1968: o ano que não terminou
autor: Zuenir Ventura
Obra mais notável do jornalista e escritor Zuenir Ventura, 1968 – O ano que não terminou traz de volta um período crucial da história brasileira, no qual se ergueram lealdades e bandeiras que, embora um pouco desbotadas, continuam sendo vistas no cenário político.

Cultura em trânsito: da repressão à abertura
autor: Elio Gaspari
Cultura em trânsito, com exceção do artigo de Elio Gaspari que abre livro, reúne textos de época escritos, no calor da hora, por autores que, cada um à sua maneira, viveram e pensaram criticamente as décadas de 1970 e 1980 – dos anos de chumbo à abertura. Heloisa, na universidade e na crítica literária, acompanhou, sobretudo, a produção alternativa, que atuava preferencialmente à margem, fora do circuito comercial e do alcance imediato da censura.

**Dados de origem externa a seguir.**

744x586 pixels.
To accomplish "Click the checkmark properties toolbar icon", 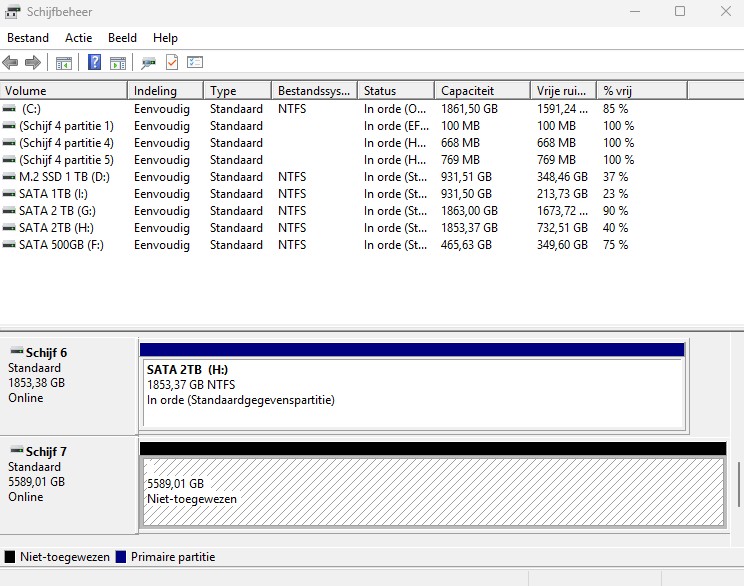I will point(172,62).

Zuenir, nas reportagens cultural e comportamental, inventariou fenômenos já clássicos como o “vazio cultural”. Elio, no jornalismo político, desenvolveu lúcidas análises sobre a ditadura e a transição democrática. Os três se identificam na busca de saídas para os impasses políticos daquele momento e na coragem de registrar, em plena vigência da censura, focos de ação crítica e de resistência num momento especialmente delicado do processo de redemocratização do País, oferecendo um documento emocionante da história recente do Brasil.

1968: eles só queriam mudar o mundo
autores: Regina Zappa e Ernesto Soto
1968 foi um ano que se destacou entre todos os outros do século passado porque jovens do mundo todo lideraram protestos e descobriram novas formas de luta. Neste livro, os jornalistas Regina Zappa e Ernesto Soto fazem um passeio pelos principais acontecimentos do período, no Brasil e no mundo.
Organizado mês a mês, traz histórias saborosas, letras de músicas, listas de filmes e inúmeras fotos, além de entrevistas com Chico Buarque, Edu Lobo, Fernando Gabeira, entre outros. Este é um verdadeiro almanaque ilustrado da geração que disse não ao conformismo.

Nada será como antes
autora: Ana Maria Bahiana
O livro é um retorno musical a uma das décadas de maior efervescência cultural no País. O período era de governo militar e a censura estava em quase todos os lugares. “Tudo estava acontecendo secretamente, e a informação circulava entre as tribos”, diz Ana Maria Bahiana. Depois de trabalhar durante toda a década de 1970 como repórter de música, em jornais e revistas, Ana percebeu que tinha em mãos uma parte da história dessa geração que parecia não ter acontecido. E mais: algumas entrevistas censuradas na íntegra, e inéditas na imprensa, foram publicadas pela primeira vez no livro. Entre as reportagens de que os leitores foram privados, uma conversa com Chico Buarque sobre as composições não cantadas e as soluções engenhosas para driblar a censura.